[Entries taken from a collection]
━━━

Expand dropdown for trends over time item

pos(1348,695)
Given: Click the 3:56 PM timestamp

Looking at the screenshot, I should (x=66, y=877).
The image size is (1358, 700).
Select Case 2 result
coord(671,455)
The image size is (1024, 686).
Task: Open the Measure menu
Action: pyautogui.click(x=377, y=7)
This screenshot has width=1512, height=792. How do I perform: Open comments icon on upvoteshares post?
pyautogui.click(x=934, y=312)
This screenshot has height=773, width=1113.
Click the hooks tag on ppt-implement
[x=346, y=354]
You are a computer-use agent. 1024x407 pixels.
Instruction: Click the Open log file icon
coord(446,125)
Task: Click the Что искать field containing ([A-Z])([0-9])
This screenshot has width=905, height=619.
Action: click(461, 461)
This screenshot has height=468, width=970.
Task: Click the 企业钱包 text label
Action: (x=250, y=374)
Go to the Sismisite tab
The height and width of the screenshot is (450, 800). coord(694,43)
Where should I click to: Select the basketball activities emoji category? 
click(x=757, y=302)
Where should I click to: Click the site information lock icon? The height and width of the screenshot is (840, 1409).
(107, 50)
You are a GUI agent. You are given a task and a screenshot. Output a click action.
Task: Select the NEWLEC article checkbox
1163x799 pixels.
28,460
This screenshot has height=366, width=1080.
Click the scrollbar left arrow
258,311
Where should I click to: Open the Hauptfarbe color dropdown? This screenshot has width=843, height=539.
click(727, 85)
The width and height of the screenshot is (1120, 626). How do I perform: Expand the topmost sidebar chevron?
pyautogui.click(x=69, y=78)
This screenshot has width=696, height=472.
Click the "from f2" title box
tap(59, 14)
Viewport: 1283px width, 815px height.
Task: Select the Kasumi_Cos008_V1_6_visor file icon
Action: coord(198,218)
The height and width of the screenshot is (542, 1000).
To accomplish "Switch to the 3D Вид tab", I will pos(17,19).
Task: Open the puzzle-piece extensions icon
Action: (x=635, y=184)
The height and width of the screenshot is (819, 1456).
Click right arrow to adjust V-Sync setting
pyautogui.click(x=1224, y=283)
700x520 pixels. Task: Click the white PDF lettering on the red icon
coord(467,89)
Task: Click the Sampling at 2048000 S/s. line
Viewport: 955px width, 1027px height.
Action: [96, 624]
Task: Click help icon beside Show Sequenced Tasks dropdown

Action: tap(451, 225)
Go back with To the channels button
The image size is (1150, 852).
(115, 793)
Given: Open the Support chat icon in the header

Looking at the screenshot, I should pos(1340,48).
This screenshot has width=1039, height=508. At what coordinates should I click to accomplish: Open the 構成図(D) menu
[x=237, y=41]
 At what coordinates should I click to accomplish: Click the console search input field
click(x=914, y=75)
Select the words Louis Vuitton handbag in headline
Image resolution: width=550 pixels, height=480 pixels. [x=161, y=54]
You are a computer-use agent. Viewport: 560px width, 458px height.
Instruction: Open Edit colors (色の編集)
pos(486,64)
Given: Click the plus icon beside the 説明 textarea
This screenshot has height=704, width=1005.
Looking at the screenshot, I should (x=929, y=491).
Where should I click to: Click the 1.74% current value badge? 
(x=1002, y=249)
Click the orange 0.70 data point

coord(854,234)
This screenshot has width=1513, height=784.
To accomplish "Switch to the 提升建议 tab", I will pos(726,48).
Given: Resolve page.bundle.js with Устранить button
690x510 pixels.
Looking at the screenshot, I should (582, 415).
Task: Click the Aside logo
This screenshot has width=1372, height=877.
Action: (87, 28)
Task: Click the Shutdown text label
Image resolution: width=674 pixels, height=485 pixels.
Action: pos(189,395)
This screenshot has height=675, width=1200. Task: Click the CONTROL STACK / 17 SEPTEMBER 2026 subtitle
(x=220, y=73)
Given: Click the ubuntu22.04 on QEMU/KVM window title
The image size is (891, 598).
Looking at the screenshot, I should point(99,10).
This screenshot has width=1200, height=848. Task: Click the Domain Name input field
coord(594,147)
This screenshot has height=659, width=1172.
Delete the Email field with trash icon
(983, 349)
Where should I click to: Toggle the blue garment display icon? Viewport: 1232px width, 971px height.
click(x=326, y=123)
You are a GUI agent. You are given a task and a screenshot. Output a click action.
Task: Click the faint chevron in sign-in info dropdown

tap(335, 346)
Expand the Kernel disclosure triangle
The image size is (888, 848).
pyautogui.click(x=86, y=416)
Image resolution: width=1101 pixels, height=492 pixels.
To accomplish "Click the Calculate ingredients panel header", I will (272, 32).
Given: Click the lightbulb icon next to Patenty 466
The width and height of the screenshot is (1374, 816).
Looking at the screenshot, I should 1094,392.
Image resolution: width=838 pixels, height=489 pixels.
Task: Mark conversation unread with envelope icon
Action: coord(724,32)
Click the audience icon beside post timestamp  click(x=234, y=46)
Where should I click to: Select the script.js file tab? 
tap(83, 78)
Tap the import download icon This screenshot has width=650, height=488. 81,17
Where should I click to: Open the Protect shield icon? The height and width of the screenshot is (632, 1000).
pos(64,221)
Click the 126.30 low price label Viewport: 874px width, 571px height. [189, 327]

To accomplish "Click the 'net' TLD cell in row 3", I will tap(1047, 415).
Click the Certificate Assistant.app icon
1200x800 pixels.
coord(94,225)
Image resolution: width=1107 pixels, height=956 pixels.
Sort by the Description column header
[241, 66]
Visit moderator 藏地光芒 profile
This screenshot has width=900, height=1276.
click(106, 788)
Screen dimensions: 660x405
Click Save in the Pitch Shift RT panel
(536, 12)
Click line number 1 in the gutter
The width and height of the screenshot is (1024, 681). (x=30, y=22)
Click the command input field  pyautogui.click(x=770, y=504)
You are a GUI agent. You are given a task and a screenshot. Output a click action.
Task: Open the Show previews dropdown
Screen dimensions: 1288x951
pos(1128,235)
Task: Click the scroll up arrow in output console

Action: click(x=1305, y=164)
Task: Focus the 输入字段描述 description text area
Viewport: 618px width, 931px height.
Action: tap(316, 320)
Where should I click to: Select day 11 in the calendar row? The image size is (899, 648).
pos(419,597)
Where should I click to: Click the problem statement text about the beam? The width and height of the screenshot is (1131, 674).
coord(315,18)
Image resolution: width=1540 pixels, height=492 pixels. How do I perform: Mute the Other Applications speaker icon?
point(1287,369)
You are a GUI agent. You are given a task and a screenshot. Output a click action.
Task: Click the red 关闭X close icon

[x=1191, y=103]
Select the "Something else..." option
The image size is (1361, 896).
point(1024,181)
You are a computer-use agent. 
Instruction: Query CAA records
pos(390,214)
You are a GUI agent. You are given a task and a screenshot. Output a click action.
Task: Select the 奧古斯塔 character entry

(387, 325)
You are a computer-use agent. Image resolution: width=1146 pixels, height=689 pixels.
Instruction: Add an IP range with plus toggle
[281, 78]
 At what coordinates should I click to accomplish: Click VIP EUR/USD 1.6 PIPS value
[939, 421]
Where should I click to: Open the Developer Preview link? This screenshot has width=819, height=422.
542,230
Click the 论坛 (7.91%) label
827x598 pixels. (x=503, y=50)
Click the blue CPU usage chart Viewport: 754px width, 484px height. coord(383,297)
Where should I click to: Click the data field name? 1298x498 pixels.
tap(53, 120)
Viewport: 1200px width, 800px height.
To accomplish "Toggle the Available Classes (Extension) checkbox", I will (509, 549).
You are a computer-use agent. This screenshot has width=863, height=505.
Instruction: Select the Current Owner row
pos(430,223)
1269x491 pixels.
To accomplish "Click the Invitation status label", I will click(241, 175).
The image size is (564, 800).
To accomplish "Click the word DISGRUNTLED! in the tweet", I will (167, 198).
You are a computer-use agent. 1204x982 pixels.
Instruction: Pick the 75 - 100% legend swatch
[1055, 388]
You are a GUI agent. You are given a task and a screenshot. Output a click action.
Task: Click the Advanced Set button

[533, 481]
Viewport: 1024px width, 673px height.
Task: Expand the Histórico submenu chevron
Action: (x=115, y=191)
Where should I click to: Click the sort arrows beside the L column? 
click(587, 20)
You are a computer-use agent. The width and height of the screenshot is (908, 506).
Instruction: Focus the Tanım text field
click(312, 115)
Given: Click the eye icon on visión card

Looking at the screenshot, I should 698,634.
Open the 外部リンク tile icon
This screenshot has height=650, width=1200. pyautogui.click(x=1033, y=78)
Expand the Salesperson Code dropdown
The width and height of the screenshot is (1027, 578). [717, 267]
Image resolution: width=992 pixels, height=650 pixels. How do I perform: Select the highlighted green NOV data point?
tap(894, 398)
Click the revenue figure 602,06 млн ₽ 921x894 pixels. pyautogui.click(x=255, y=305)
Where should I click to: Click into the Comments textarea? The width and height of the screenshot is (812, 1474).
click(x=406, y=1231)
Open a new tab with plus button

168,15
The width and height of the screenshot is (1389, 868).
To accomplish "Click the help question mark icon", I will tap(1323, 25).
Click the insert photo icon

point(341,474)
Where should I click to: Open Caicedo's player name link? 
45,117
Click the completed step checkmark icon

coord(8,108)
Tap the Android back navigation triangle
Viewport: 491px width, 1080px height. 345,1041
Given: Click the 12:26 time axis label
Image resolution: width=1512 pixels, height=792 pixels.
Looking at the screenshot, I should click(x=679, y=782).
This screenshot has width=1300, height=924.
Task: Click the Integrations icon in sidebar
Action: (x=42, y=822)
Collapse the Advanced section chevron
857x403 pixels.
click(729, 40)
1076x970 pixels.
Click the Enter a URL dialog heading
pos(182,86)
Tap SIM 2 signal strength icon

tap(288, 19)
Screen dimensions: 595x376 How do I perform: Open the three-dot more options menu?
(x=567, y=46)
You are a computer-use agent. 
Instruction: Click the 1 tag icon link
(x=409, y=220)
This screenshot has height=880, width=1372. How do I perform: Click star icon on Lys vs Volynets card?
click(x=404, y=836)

━━━

Your answer must consist solely of the lines above between the line holding "Visit moderator 藏地光芒 profile" and the line holding "You are a computer-use agent. Image", inclusive, copied exactly.

Visit moderator 藏地光芒 profile
This screenshot has width=900, height=1276.
click(106, 788)
Screen dimensions: 660x405
Click Save in the Pitch Shift RT panel
(536, 12)
Click line number 1 in the gutter
The width and height of the screenshot is (1024, 681). (x=30, y=22)
Click the command input field  pyautogui.click(x=770, y=504)
You are a GUI agent. You are given a task and a screenshot. Output a click action.
Task: Open the Show previews dropdown
Screen dimensions: 1288x951
pos(1128,235)
Task: Click the scroll up arrow in output console

Action: click(x=1305, y=164)
Task: Focus the 输入字段描述 description text area
Viewport: 618px width, 931px height.
Action: tap(316, 320)
Where should I click to: Select day 11 in the calendar row? The image size is (899, 648).
pos(419,597)
Where should I click to: Click the problem statement text about the beam? The width and height of the screenshot is (1131, 674).
coord(315,18)
Image resolution: width=1540 pixels, height=492 pixels. How do I perform: Mute the Other Applications speaker icon?
point(1287,369)
You are a GUI agent. You are given a task and a screenshot. Output a click action.
Task: Click the red 关闭X close icon

[x=1191, y=103]
Select the "Something else..." option
The image size is (1361, 896).
point(1024,181)
You are a computer-use agent. 
Instruction: Query CAA records
pos(390,214)
You are a GUI agent. You are given a task and a screenshot. Output a click action.
Task: Select the 奧古斯塔 character entry

(387, 325)
You are a computer-use agent. Image resolution: width=1146 pixels, height=689 pixels.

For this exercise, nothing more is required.